The benchmark standard for ROE (Return on Equity) is 11.2 % world wide, and the Bahamian operations are a dismal fraction of that. Nothing to do with the current government. The blame, like everything else retrograde in this country belongs to the PLP.
Posted 11 November 2019, 3:37 p.m. Suggest removal
jt says...
They’ll come for you with torches and pitchforks in here for weighing in with an informative, articulate response that you can actually back up with personal knowledge.
Posted 11 November 2019, 10:49 p.m. Suggest removal
Porcupine says...
banker, thanks for taking the time to explain your point of view.
Posted 12 November 2019, 5:44 a.m. Suggest removal
Sickened says...
I see a big market coming back for those cash counting machines! Duffle bags are also selling out in Columbia in anticipation of a new market opening up for them.
We will soon hear about a direct flight coming online from Columbia to Nassau.
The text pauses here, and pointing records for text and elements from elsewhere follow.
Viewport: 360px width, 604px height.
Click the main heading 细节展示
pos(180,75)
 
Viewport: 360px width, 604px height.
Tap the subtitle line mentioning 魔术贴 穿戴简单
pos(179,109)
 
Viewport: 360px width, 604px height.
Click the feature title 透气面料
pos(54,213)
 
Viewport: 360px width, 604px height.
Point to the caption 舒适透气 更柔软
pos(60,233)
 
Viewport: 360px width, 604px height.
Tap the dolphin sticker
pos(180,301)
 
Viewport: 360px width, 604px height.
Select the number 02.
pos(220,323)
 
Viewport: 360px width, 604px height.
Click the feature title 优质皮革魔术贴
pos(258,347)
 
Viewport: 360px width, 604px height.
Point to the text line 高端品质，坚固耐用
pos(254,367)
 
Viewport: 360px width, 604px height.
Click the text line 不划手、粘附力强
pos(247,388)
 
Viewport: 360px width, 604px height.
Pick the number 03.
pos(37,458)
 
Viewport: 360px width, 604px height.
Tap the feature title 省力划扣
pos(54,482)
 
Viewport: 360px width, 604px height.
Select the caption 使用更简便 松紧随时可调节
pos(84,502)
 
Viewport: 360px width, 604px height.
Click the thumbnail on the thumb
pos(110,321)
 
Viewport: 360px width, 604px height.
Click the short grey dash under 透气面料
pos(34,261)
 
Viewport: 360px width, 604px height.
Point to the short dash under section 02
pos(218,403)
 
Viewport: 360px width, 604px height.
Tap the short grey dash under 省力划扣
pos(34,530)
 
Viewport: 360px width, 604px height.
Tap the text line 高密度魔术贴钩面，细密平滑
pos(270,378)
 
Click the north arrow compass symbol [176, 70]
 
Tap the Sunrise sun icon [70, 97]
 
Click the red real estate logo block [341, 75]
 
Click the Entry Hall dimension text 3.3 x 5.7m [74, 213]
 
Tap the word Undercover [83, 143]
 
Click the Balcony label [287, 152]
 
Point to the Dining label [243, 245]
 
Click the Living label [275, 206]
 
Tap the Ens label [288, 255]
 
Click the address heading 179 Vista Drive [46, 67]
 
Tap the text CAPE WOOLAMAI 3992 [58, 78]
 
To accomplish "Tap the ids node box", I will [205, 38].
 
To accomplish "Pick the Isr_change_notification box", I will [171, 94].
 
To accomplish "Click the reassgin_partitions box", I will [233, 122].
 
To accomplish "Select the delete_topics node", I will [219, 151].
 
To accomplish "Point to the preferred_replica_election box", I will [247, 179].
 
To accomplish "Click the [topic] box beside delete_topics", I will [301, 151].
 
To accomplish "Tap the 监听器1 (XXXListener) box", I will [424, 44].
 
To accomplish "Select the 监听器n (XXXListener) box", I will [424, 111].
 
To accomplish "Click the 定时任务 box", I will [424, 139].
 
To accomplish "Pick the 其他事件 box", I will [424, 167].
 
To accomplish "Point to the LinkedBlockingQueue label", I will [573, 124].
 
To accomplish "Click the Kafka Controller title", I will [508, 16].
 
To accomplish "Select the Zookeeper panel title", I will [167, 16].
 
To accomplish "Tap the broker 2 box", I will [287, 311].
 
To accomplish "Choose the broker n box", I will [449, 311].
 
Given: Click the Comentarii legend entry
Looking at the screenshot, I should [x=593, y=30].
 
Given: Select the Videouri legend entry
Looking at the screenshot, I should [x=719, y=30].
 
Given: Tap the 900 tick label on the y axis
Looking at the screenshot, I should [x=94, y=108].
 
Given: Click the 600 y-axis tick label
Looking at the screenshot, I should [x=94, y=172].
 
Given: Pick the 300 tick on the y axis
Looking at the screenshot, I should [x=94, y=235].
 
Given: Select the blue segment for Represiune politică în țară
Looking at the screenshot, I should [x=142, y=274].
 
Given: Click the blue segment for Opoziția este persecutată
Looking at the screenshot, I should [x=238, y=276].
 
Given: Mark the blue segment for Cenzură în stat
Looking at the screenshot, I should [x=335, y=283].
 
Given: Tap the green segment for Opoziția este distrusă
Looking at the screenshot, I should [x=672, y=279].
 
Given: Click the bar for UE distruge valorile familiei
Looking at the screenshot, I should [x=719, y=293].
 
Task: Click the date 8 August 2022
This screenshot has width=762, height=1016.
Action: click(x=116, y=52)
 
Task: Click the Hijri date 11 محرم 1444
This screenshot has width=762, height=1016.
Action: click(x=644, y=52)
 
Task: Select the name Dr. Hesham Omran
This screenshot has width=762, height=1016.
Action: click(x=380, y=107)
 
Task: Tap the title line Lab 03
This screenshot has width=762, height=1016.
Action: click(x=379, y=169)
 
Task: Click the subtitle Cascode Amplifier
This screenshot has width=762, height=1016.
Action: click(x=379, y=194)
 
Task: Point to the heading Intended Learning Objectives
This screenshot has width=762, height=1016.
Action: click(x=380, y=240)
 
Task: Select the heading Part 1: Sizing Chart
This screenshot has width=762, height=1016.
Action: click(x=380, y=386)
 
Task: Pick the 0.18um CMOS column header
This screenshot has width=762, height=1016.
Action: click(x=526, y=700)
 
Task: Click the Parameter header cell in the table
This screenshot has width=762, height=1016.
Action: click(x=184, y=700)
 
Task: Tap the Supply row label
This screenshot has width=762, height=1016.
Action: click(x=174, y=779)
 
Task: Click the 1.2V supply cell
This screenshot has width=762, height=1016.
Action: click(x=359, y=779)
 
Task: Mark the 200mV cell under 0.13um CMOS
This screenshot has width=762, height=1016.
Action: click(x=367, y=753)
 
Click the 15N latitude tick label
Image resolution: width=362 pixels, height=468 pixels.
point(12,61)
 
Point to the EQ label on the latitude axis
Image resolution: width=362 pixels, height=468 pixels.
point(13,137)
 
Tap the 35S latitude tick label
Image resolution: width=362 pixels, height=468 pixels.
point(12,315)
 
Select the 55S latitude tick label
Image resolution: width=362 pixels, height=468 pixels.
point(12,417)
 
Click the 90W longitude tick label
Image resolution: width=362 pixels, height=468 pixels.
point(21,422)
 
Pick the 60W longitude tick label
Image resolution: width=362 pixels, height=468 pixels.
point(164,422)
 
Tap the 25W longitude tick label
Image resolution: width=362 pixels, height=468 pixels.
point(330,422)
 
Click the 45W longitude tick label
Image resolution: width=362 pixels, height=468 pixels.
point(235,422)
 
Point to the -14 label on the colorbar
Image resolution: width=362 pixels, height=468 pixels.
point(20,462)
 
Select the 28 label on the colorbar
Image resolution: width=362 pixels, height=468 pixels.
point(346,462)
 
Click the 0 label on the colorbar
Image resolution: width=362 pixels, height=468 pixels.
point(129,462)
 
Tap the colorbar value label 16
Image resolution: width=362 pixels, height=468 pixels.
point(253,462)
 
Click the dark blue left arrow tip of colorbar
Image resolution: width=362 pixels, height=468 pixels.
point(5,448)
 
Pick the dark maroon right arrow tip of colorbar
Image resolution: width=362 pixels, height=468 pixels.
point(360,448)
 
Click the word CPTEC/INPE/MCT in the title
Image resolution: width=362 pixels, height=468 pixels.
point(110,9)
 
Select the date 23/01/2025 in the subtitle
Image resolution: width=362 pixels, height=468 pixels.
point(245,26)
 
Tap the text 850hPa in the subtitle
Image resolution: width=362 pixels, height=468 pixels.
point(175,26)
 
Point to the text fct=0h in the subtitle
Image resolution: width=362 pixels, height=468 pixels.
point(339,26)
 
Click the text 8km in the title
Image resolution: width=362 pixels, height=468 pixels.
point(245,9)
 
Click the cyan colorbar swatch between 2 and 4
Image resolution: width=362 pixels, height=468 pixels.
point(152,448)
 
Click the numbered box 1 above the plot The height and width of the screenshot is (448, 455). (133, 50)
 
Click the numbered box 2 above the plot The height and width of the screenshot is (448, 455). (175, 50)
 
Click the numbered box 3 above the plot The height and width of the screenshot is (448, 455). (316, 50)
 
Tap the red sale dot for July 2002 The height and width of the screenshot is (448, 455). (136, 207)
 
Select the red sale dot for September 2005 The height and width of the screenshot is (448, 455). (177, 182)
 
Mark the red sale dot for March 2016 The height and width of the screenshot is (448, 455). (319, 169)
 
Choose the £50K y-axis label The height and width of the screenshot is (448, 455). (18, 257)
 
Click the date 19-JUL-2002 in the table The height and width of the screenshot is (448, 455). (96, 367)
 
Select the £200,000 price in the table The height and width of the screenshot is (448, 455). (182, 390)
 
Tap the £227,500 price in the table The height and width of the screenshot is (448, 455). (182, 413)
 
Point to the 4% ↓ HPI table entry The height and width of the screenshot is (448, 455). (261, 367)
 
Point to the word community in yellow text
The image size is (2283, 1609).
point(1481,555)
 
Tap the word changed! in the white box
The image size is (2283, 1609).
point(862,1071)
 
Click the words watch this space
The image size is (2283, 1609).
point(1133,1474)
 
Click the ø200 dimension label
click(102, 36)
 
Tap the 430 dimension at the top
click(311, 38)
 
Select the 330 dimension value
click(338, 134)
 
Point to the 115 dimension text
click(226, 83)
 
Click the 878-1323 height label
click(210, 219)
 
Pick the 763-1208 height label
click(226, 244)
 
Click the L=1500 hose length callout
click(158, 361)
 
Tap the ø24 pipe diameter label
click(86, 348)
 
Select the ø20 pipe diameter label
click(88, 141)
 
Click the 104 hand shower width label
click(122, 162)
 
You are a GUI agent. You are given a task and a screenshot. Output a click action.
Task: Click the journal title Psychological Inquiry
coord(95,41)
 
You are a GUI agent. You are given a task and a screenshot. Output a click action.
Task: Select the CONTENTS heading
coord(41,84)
Posted 11 November 2019, 3:45 p.m. Suggest removal
Well_mudda_take_sic says...
Direct Bahamasair cargo flights to Cali, Medellín and Bogotá are no doubt being explored by D'Aguilar. ROWL
Posted 11 November 2019, 5:44 p.m. Suggest removal
realitycheck242 says...
Canadian Banks are divesting themselves of their caribbean subsidiaries because its all about declining profit margins and the never ending legislative changes required by the likes of the FFATF and the OECD, is not helping the situation. This coupled with the fact that the entire caribbean central America area is ground zero with the effects of change. The possibility of Cat 5 hhurricanes like Dorian wrecking the economies of one or more caribbean island state is a real possibility every year. This will result in stagnant to negative GDP growth rates in most countries in this hemisphere and continued losses for the Canadian banks and they have realized this long ago
Colombia’s GNB Financial Group is doing what any prudent investor would do and that is to spread their investment portfolio as far and wide as possible and because It is easier to get into the Caribbean which does not have the very strict requirements and scrutiny for entry as would be the case for entry into the United states banking market.
.
Posted 11 November 2019, 5:13 p.m. Suggest removal
birdiestrachan says...
If any one is responsible for all this?? it has to be the FNM Papa who changed the
banking laws
.
Posted 12 November 2019, 7:04 p.m. Suggest removal
banker says...
What you don't understand birdie, is that the banking laws were changed to save what little we have. You would see this if you put aside your partisan spectacles and looked at the whole picture through the eyes of logic and reason. Because Hubigetty didn't go far enough, we are in trouble.